→ **YOUR INSTRUCTIONS**: Leaving out all pictures, write out word for word the lines from the one containing "[Menu] (322, 41)" to the end of the data below.

→ **EXCERPTED DATA**:

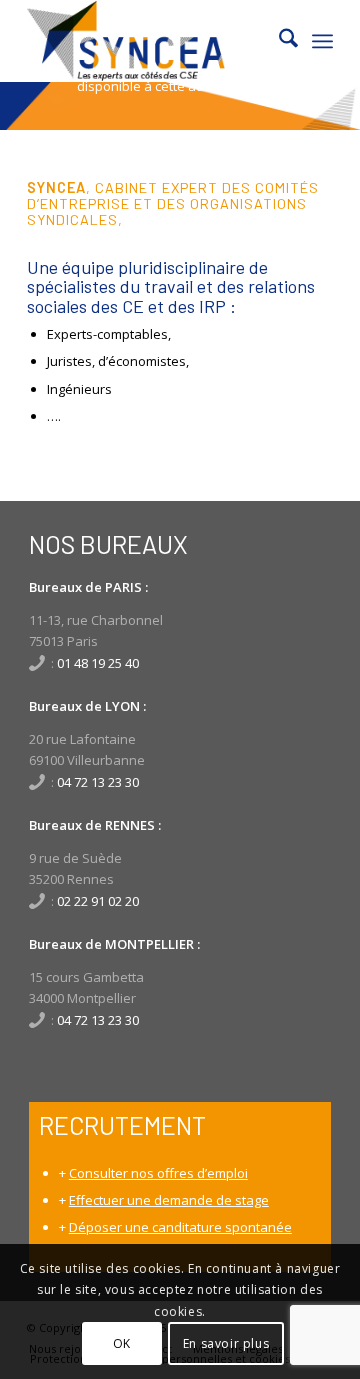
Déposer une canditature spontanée (180, 1227)
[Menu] (322, 41)
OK (122, 1343)
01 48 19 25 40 (98, 663)
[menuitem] (278, 41)
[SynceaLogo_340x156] (149, 41)
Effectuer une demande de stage (169, 1200)
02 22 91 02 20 (98, 901)
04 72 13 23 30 (98, 782)
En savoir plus (226, 1343)
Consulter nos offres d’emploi (158, 1173)
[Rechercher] (278, 41)
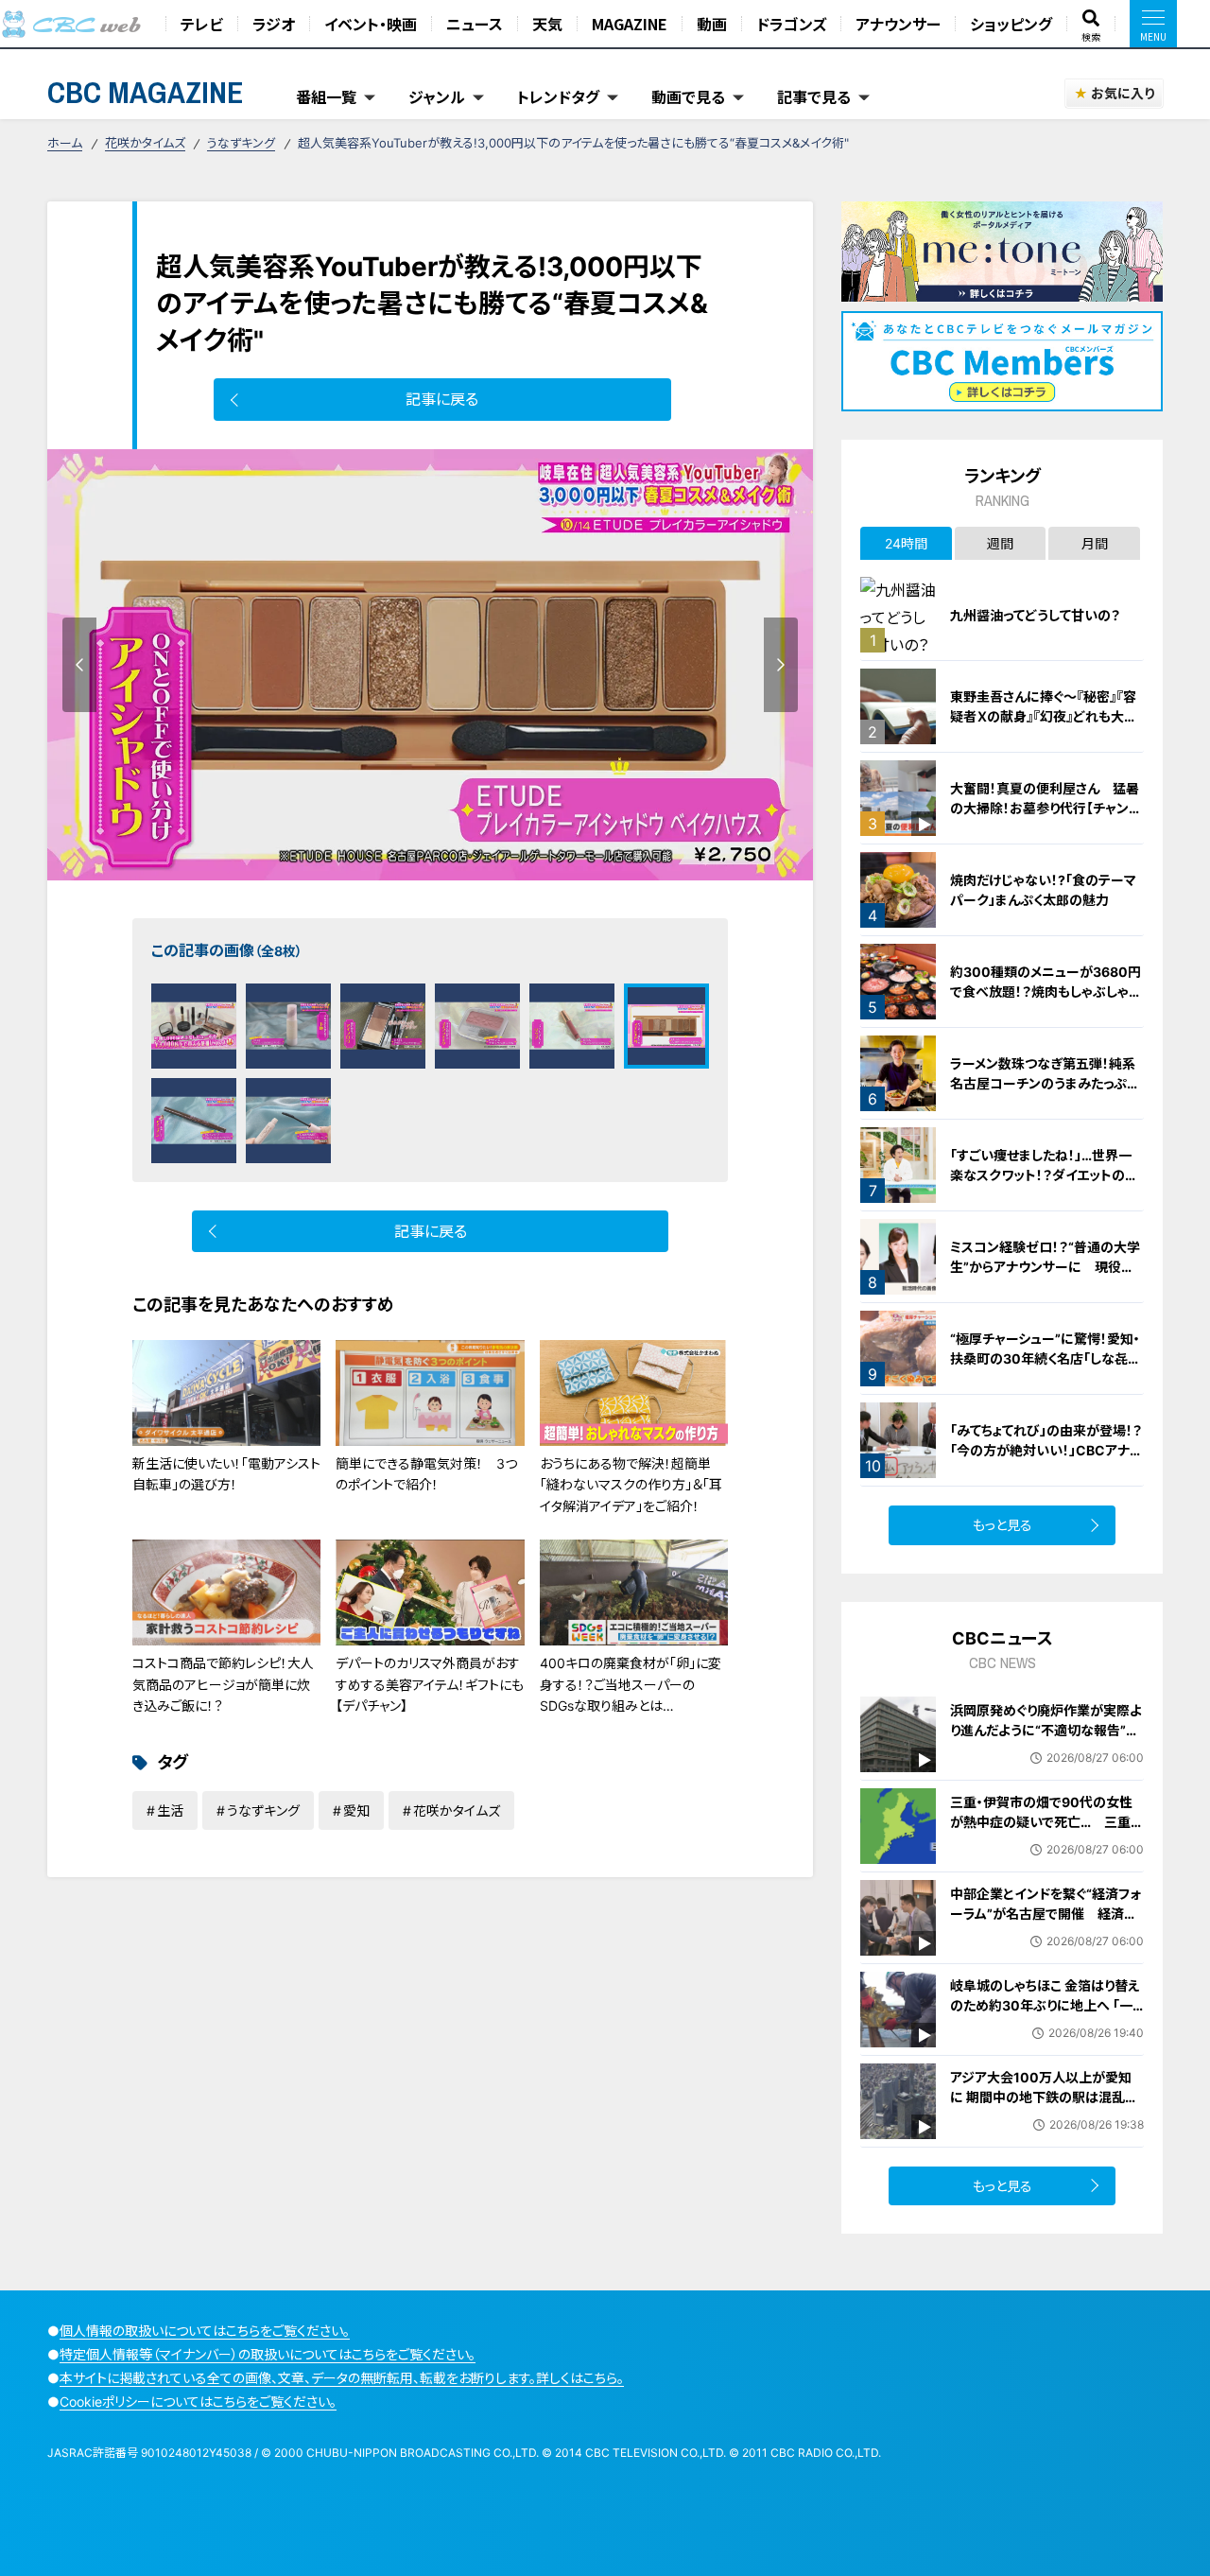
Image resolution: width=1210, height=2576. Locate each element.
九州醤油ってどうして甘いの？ (1035, 615)
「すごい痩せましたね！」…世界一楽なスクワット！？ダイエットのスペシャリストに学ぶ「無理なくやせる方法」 (1046, 1185)
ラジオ (273, 23)
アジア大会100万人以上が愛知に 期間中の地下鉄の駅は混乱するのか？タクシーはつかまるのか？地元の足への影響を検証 (1043, 2107)
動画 (712, 23)
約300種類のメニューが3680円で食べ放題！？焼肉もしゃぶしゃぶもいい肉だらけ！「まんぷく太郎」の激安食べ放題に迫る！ (1046, 1001)
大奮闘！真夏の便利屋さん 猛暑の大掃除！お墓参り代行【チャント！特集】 (1044, 808)
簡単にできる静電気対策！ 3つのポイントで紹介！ (426, 1473)
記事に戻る (442, 399)
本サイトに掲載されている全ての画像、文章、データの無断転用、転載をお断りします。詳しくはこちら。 (342, 2378)
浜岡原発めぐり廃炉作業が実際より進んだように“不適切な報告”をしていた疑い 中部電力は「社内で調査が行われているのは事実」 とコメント (1050, 1750)
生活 (170, 1810)
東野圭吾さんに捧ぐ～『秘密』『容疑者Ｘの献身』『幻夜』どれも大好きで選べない (1043, 716)
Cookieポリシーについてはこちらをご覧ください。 (198, 2401)
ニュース (474, 23)
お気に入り (1122, 93)
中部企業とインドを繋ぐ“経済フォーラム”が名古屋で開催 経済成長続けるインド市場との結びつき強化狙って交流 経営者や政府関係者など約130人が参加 (1046, 1933)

→ **EXERCISE RESULT**:
[Menu] (322, 41)
OK (122, 1343)
01 48 19 25 40 (98, 663)
[menuitem] (278, 41)
[SynceaLogo_340x156] (149, 41)
Effectuer une demande de stage (169, 1200)
02 22 91 02 20 (98, 901)
04 72 13 23 30 (98, 782)
En savoir plus (226, 1343)
Consulter nos offres d’emploi (158, 1173)
[Rechercher] (278, 41)
Image resolution: width=1210, height=2576. Locate each element.
九州醤油ってどうして甘いの？ (1035, 615)
「すごい痩せましたね！」…世界一楽なスクワット！？ダイエットのスペシャリストに学ぶ「無理なくやせる方法」 (1046, 1185)
ラジオ (273, 23)
アジア大会100万人以上が愛知に 期間中の地下鉄の駅は混乱するのか？タクシーはつかまるのか？地元の足への影響を検証 (1043, 2107)
動画 (712, 23)
約300種類のメニューが3680円で食べ放題！？焼肉もしゃぶしゃぶもいい肉だらけ！「まんぷく太郎」の激安食べ放題に迫る！ (1046, 1001)
大奮闘！真夏の便利屋さん 猛暑の大掃除！お墓参り代行【チャント！特集】 (1044, 808)
簡単にできる静電気対策！ 3つのポイントで紹介！ (426, 1473)
記事に戻る (442, 399)
本サイトに掲載されている全ての画像、文章、データの無断転用、転載をお断りします。詳しくはこちら。 (342, 2378)
浜岡原発めぐり廃炉作業が実際より進んだように“不適切な報告”をしていた疑い 中部電力は「社内で調査が行われているのは事実」 とコメント (1050, 1750)
生活 (170, 1810)
東野圭吾さんに捧ぐ～『秘密』『容疑者Ｘの献身』『幻夜』どれも大好きで選べない (1043, 716)
Cookieポリシーについてはこちらをご覧ください。 (198, 2401)
ニュース (474, 23)
お気に入り (1122, 93)
中部企業とインドを繋ぐ“経済フォーラム”が名古屋で開催 経済成長続けるインド市場との結びつき強化狙って交流 経営者や政府関係者など約130人が参加 (1046, 1933)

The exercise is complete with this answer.